ASSIGNMENT → The records below are made of lines; count those holding the word "card" and give the number only.

+++

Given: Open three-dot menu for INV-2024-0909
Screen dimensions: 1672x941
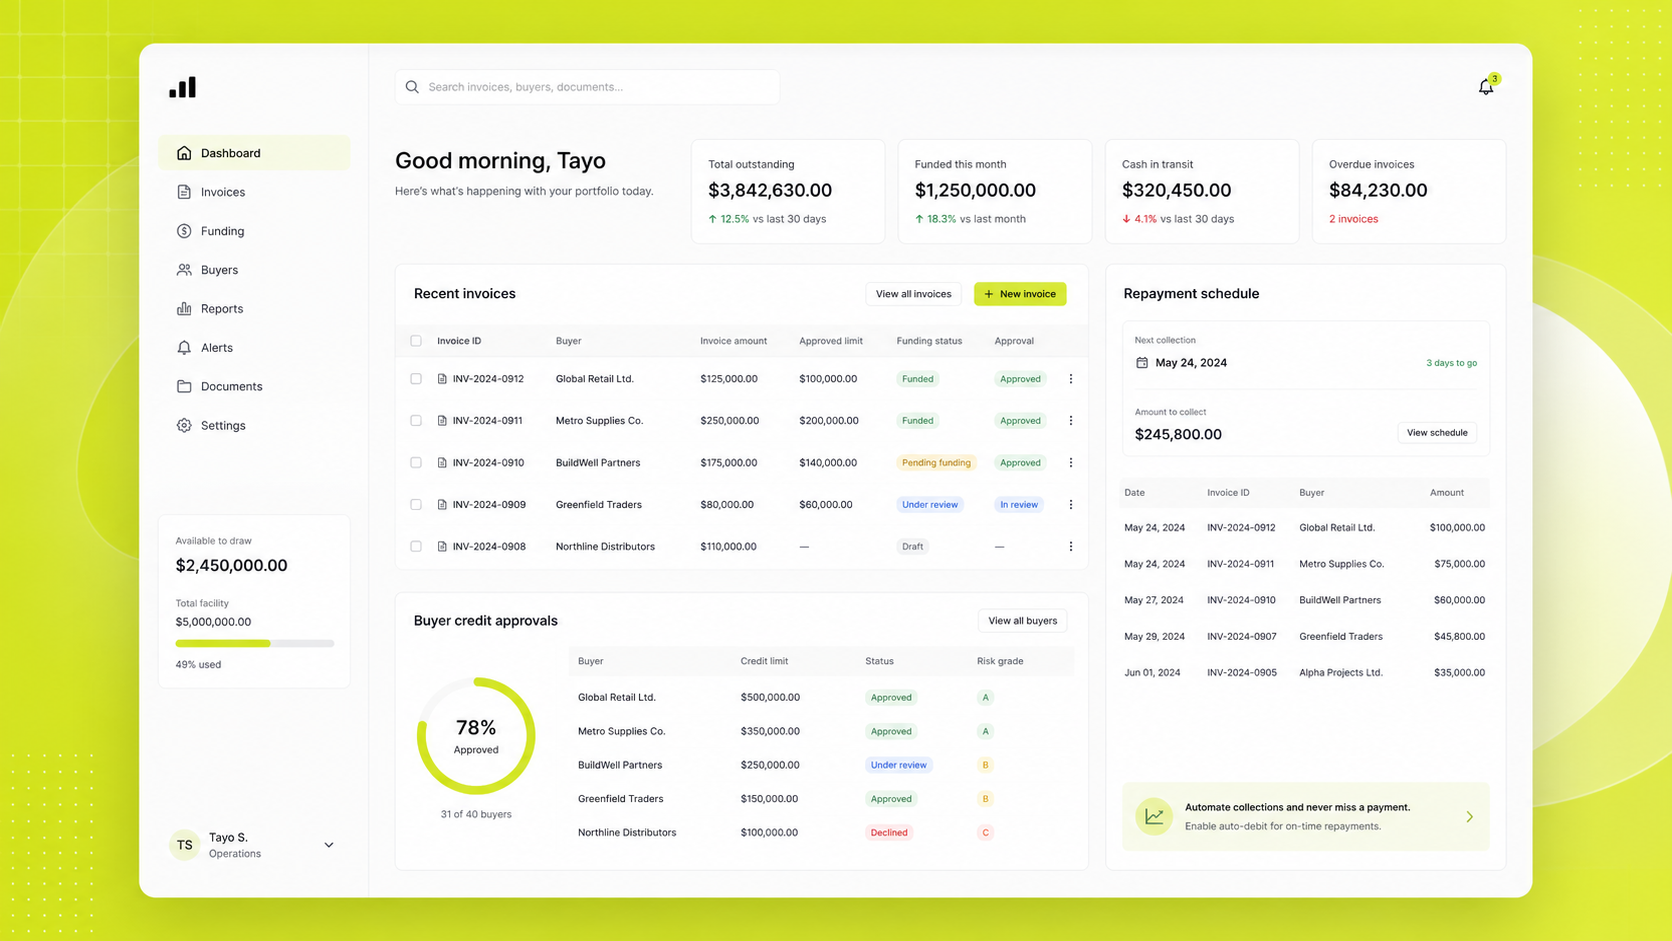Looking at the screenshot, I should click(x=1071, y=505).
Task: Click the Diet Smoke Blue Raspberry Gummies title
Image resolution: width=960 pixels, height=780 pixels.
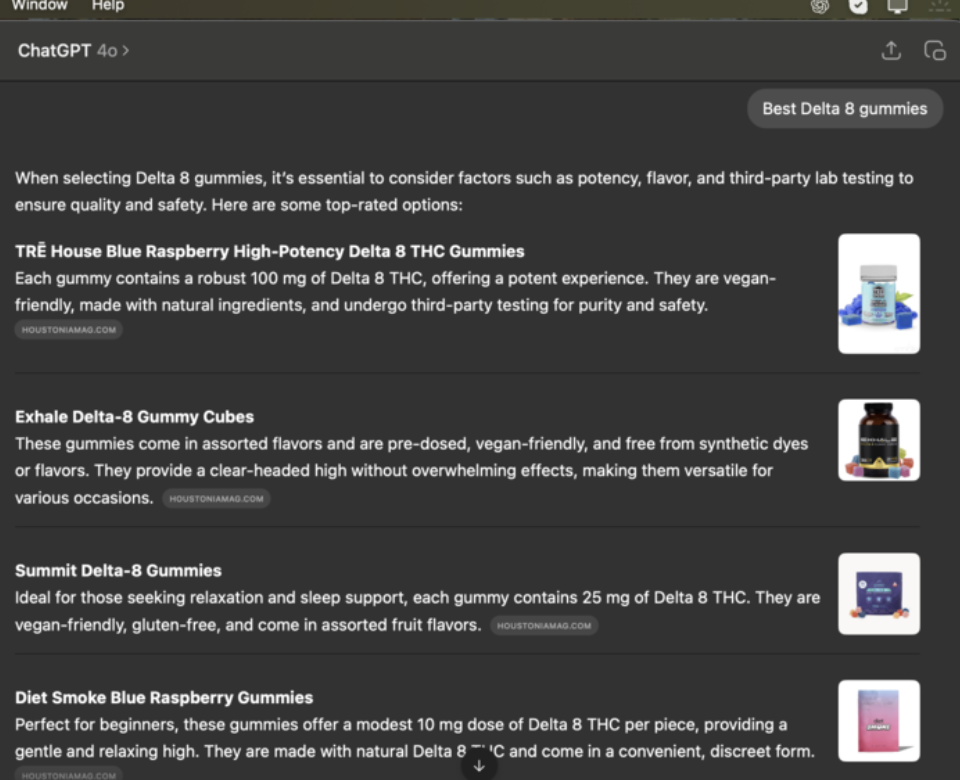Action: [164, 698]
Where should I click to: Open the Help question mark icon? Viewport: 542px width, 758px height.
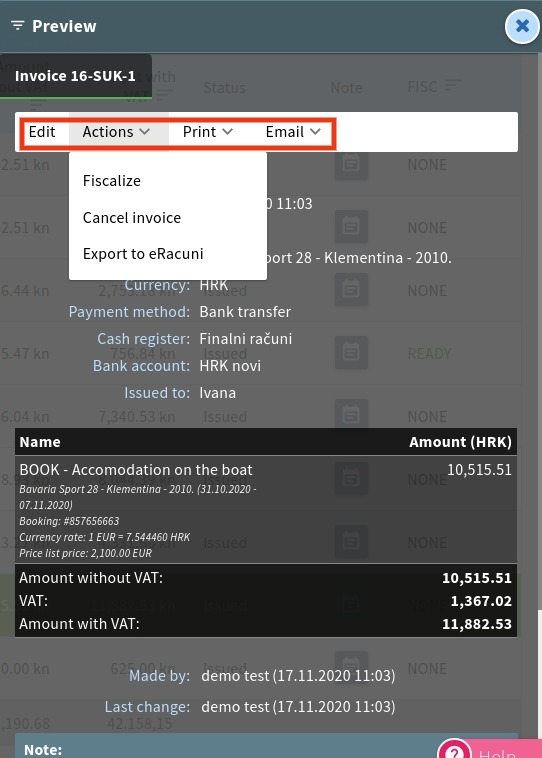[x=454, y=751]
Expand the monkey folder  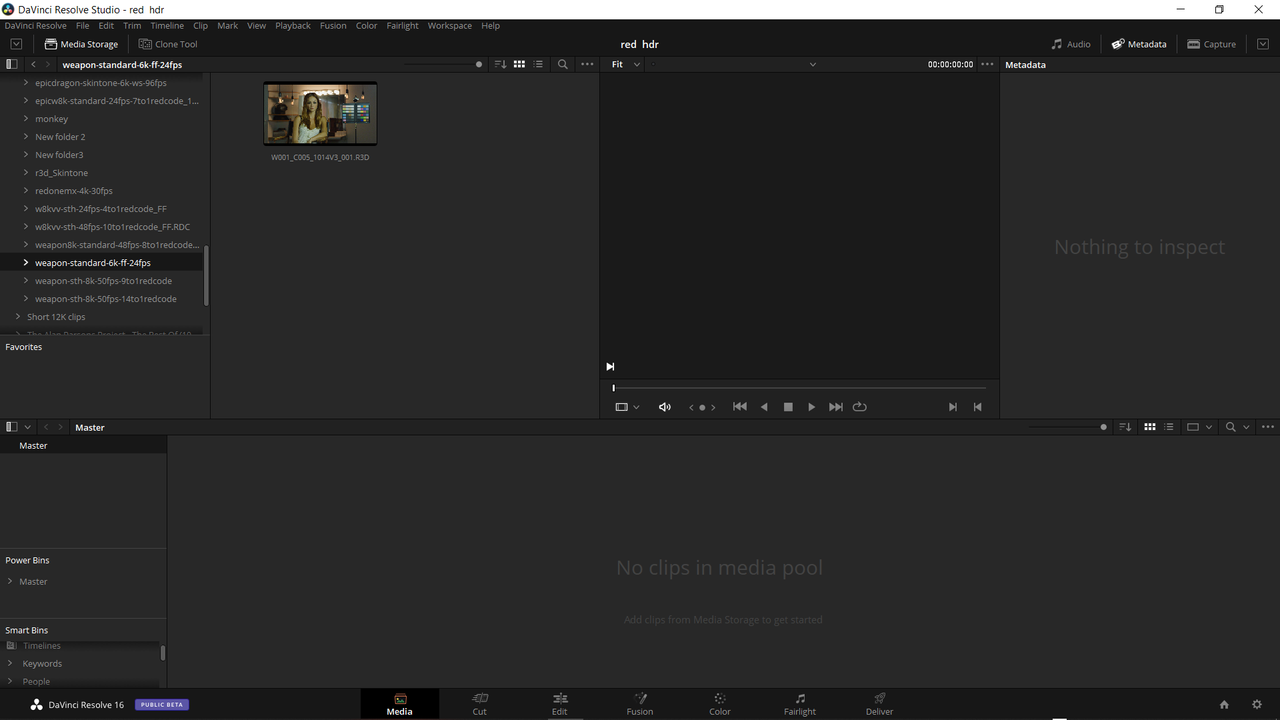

+++

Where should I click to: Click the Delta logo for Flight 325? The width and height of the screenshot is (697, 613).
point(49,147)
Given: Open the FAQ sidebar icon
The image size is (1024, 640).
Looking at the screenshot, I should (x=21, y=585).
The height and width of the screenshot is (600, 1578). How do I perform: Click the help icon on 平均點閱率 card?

+++

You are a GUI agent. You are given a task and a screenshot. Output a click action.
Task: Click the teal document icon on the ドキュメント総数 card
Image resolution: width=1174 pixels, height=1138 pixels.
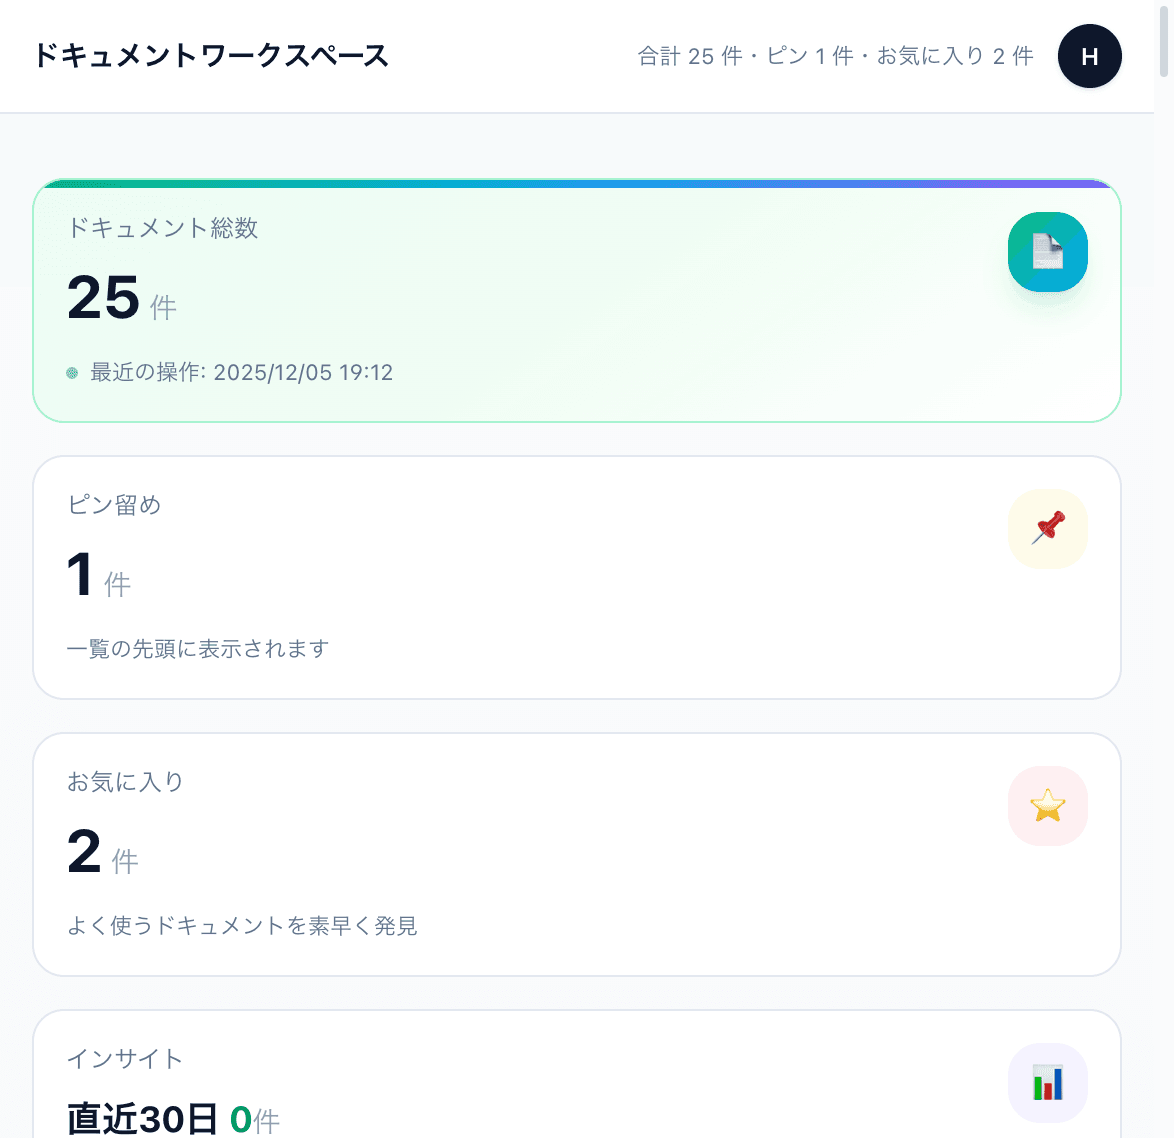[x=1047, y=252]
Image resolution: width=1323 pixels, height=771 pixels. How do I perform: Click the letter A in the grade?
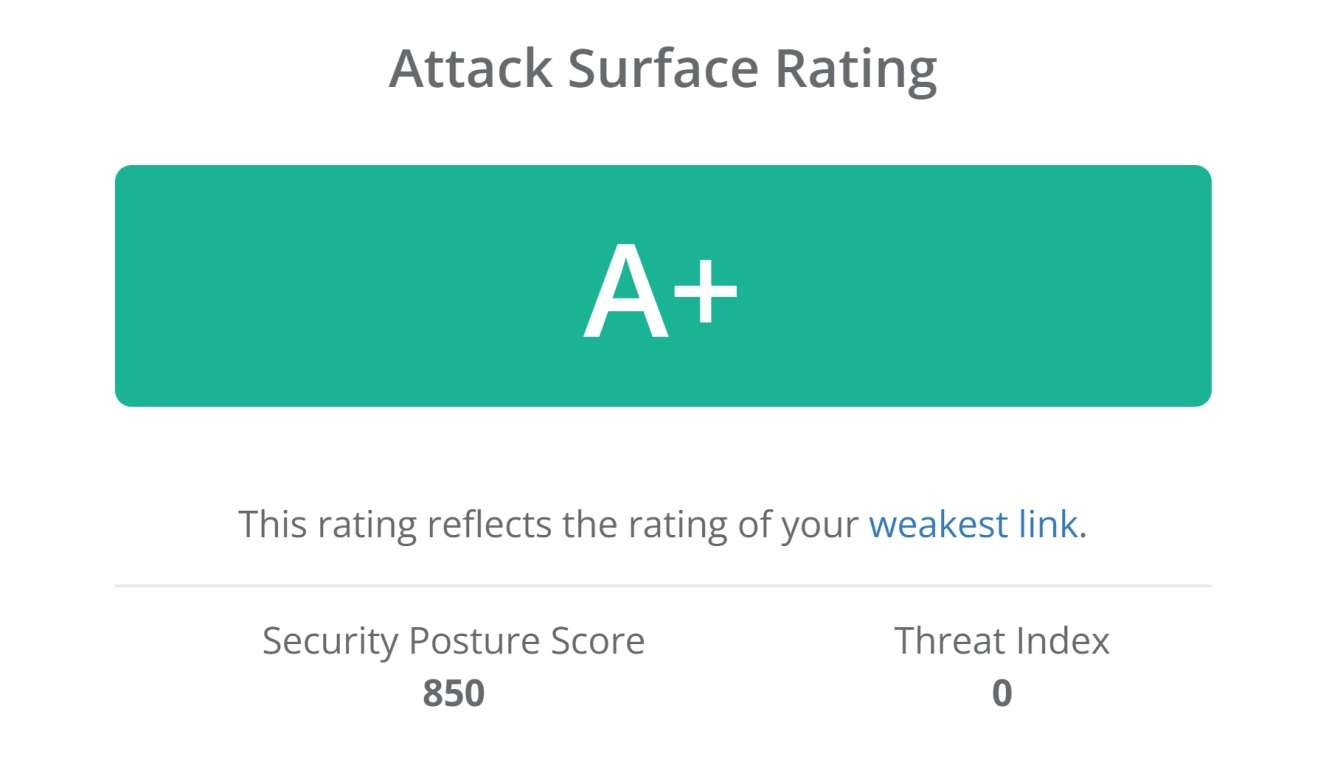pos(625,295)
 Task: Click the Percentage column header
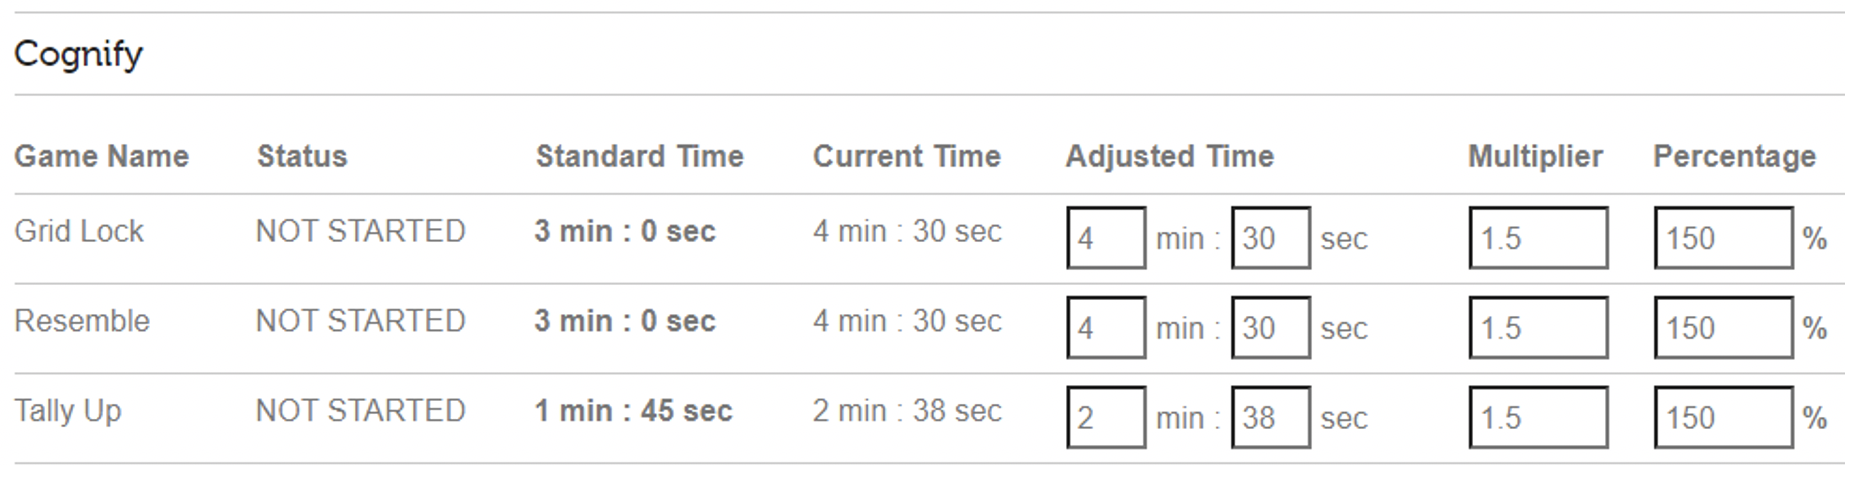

+++

RESPONSE BELOW → 2